Exercise aim = Your task is to reproduce the entries below word for word.

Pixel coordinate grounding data
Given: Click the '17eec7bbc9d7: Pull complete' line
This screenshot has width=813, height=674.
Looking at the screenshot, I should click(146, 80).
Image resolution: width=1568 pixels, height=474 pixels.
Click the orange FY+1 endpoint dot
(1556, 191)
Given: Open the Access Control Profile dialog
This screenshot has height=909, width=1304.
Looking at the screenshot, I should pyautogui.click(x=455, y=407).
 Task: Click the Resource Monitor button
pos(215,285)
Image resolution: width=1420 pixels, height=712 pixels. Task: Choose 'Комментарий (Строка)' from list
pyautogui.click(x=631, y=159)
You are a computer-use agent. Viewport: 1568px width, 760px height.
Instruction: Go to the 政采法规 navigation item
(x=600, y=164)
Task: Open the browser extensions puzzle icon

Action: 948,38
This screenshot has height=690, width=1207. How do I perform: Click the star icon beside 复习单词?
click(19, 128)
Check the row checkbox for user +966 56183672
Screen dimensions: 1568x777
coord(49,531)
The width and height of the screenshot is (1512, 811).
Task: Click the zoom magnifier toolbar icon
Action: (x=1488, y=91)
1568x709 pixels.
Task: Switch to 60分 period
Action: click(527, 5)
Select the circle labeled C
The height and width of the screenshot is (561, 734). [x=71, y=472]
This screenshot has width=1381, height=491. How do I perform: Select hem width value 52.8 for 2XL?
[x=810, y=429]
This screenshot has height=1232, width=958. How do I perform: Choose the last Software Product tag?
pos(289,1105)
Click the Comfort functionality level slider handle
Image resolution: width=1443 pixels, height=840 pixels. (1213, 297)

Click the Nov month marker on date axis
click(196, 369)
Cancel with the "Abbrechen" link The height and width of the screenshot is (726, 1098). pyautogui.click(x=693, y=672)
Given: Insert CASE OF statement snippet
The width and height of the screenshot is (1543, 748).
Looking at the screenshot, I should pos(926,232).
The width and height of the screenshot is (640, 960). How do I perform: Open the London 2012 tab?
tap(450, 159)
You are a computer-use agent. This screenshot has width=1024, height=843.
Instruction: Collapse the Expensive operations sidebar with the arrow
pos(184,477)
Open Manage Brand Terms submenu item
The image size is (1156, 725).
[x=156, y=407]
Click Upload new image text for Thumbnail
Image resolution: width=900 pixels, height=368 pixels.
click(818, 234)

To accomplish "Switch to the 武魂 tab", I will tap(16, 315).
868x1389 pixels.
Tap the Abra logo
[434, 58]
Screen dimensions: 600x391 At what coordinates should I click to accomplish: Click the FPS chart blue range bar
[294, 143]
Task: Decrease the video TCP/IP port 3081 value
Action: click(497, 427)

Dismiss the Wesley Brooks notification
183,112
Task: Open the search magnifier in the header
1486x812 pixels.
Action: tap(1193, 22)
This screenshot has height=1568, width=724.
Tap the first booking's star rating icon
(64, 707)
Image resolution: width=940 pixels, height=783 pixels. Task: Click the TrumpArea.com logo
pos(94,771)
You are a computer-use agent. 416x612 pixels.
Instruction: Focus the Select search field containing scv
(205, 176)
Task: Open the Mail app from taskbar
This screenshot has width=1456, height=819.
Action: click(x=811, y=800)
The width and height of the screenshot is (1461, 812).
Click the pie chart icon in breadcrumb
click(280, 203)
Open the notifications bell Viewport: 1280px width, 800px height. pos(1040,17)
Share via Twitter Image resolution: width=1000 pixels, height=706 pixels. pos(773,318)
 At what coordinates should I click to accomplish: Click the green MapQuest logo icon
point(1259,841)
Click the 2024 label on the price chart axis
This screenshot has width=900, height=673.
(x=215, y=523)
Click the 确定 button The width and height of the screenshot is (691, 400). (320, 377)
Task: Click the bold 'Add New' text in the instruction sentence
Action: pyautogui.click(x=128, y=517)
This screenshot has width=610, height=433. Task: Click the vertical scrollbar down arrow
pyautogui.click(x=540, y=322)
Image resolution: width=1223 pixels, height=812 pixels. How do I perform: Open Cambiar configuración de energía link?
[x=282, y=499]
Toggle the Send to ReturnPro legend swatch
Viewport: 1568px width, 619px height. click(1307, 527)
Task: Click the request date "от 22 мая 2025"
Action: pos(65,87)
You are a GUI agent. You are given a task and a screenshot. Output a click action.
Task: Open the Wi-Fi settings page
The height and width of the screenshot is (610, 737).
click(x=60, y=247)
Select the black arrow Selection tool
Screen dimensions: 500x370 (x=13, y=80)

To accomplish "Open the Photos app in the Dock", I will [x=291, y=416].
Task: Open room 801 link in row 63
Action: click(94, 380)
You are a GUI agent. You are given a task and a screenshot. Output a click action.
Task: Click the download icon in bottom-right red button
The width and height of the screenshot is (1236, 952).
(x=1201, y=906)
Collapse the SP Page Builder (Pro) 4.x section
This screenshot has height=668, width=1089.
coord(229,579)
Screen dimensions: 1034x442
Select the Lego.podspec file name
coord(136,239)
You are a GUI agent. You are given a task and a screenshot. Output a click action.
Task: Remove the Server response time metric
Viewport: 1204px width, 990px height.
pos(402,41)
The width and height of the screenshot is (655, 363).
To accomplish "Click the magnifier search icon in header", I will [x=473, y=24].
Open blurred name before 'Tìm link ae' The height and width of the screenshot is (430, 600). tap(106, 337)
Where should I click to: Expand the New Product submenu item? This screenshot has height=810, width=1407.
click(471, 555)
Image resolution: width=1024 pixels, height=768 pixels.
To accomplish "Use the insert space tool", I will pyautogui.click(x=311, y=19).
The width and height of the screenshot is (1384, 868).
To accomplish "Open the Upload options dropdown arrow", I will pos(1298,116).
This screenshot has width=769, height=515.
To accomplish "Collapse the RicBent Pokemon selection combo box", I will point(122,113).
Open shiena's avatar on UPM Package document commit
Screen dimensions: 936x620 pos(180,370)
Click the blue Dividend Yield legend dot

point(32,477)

Final answer =
Given: Click the '17eec7bbc9d7: Pull complete' line
This screenshot has width=813, height=674.
Looking at the screenshot, I should click(146, 80).
Image resolution: width=1568 pixels, height=474 pixels.
Click the orange FY+1 endpoint dot
(1556, 191)
Given: Open the Access Control Profile dialog
This screenshot has height=909, width=1304.
Looking at the screenshot, I should pyautogui.click(x=455, y=407).
 Task: Click the Resource Monitor button
pos(215,285)
Image resolution: width=1420 pixels, height=712 pixels. Task: Choose 'Комментарий (Строка)' from list
pyautogui.click(x=631, y=159)
You are a computer-use agent. Viewport: 1568px width, 760px height.
Instruction: Go to the 政采法规 navigation item
(x=600, y=164)
Task: Open the browser extensions puzzle icon

Action: 948,38
This screenshot has height=690, width=1207. How do I perform: Click the star icon beside 复习单词?
click(19, 128)
Check the row checkbox for user +966 56183672
Screen dimensions: 1568x777
coord(49,531)
The width and height of the screenshot is (1512, 811).
Task: Click the zoom magnifier toolbar icon
Action: (x=1488, y=91)
1568x709 pixels.
Task: Switch to 60分 period
Action: click(527, 5)
Select the circle labeled C
The height and width of the screenshot is (561, 734). [x=71, y=472]
This screenshot has width=1381, height=491. How do I perform: Select hem width value 52.8 for 2XL?
[x=810, y=429]
This screenshot has height=1232, width=958. How do I perform: Choose the last Software Product tag?
pos(289,1105)
Click the Comfort functionality level slider handle
Image resolution: width=1443 pixels, height=840 pixels. (1213, 297)

Click the Nov month marker on date axis
click(196, 369)
Cancel with the "Abbrechen" link The height and width of the screenshot is (726, 1098). pyautogui.click(x=693, y=672)
Given: Insert CASE OF statement snippet
The width and height of the screenshot is (1543, 748).
Looking at the screenshot, I should pos(926,232).
The width and height of the screenshot is (640, 960). How do I perform: Open the London 2012 tab?
tap(450, 159)
You are a computer-use agent. This screenshot has width=1024, height=843.
Instruction: Collapse the Expensive operations sidebar with the arrow
pos(184,477)
Open Manage Brand Terms submenu item
The image size is (1156, 725).
[x=156, y=407]
Click Upload new image text for Thumbnail
Image resolution: width=900 pixels, height=368 pixels.
click(818, 234)

To accomplish "Switch to the 武魂 tab", I will tap(16, 315).
868x1389 pixels.
Tap the Abra logo
[434, 58]
Screen dimensions: 600x391 At what coordinates should I click to accomplish: Click the FPS chart blue range bar
[294, 143]
Task: Decrease the video TCP/IP port 3081 value
Action: click(497, 427)

Dismiss the Wesley Brooks notification
183,112
Task: Open the search magnifier in the header
1486x812 pixels.
Action: tap(1193, 22)
This screenshot has height=1568, width=724.
Tap the first booking's star rating icon
(64, 707)
Image resolution: width=940 pixels, height=783 pixels. Task: Click the TrumpArea.com logo
pos(94,771)
You are a computer-use agent. 416x612 pixels.
Instruction: Focus the Select search field containing scv
(205, 176)
Task: Open the Mail app from taskbar
This screenshot has width=1456, height=819.
Action: click(x=811, y=800)
The width and height of the screenshot is (1461, 812).
Click the pie chart icon in breadcrumb
click(280, 203)
Open the notifications bell Viewport: 1280px width, 800px height. pos(1040,17)
Share via Twitter Image resolution: width=1000 pixels, height=706 pixels. pos(773,318)
 At what coordinates should I click to accomplish: Click the green MapQuest logo icon
point(1259,841)
Click the 2024 label on the price chart axis
This screenshot has width=900, height=673.
(x=215, y=523)
Click the 确定 button The width and height of the screenshot is (691, 400). (320, 377)
Task: Click the bold 'Add New' text in the instruction sentence
Action: pyautogui.click(x=128, y=517)
This screenshot has width=610, height=433. Task: Click the vertical scrollbar down arrow
pyautogui.click(x=540, y=322)
Image resolution: width=1223 pixels, height=812 pixels. How do I perform: Open Cambiar configuración de energía link?
[x=282, y=499]
Toggle the Send to ReturnPro legend swatch
Viewport: 1568px width, 619px height. click(1307, 527)
Task: Click the request date "от 22 мая 2025"
Action: pos(65,87)
You are a GUI agent. You are given a task and a screenshot. Output a click action.
Task: Open the Wi-Fi settings page
The height and width of the screenshot is (610, 737).
click(x=60, y=247)
Select the black arrow Selection tool
Screen dimensions: 500x370 (x=13, y=80)

To accomplish "Open the Photos app in the Dock", I will [x=291, y=416].
Task: Open room 801 link in row 63
Action: click(94, 380)
You are a GUI agent. You are given a task and a screenshot. Output a click action.
Task: Click the download icon in bottom-right red button
The width and height of the screenshot is (1236, 952).
(x=1201, y=906)
Collapse the SP Page Builder (Pro) 4.x section
This screenshot has height=668, width=1089.
coord(229,579)
Screen dimensions: 1034x442
Select the Lego.podspec file name
coord(136,239)
You are a GUI agent. You are given a task and a screenshot. Output a click action.
Task: Remove the Server response time metric
Viewport: 1204px width, 990px height.
pos(402,41)
The width and height of the screenshot is (655, 363).
To accomplish "Click the magnifier search icon in header", I will [x=473, y=24].
Open blurred name before 'Tìm link ae' The height and width of the screenshot is (430, 600). tap(106, 337)
Where should I click to: Expand the New Product submenu item? This screenshot has height=810, width=1407.
click(471, 555)
Image resolution: width=1024 pixels, height=768 pixels.
To accomplish "Use the insert space tool", I will pyautogui.click(x=311, y=19).
The width and height of the screenshot is (1384, 868).
To accomplish "Open the Upload options dropdown arrow", I will pos(1298,116).
This screenshot has width=769, height=515.
To accomplish "Collapse the RicBent Pokemon selection combo box", I will point(122,113).
Open shiena's avatar on UPM Package document commit
Screen dimensions: 936x620 pos(180,370)
Click the blue Dividend Yield legend dot

point(32,477)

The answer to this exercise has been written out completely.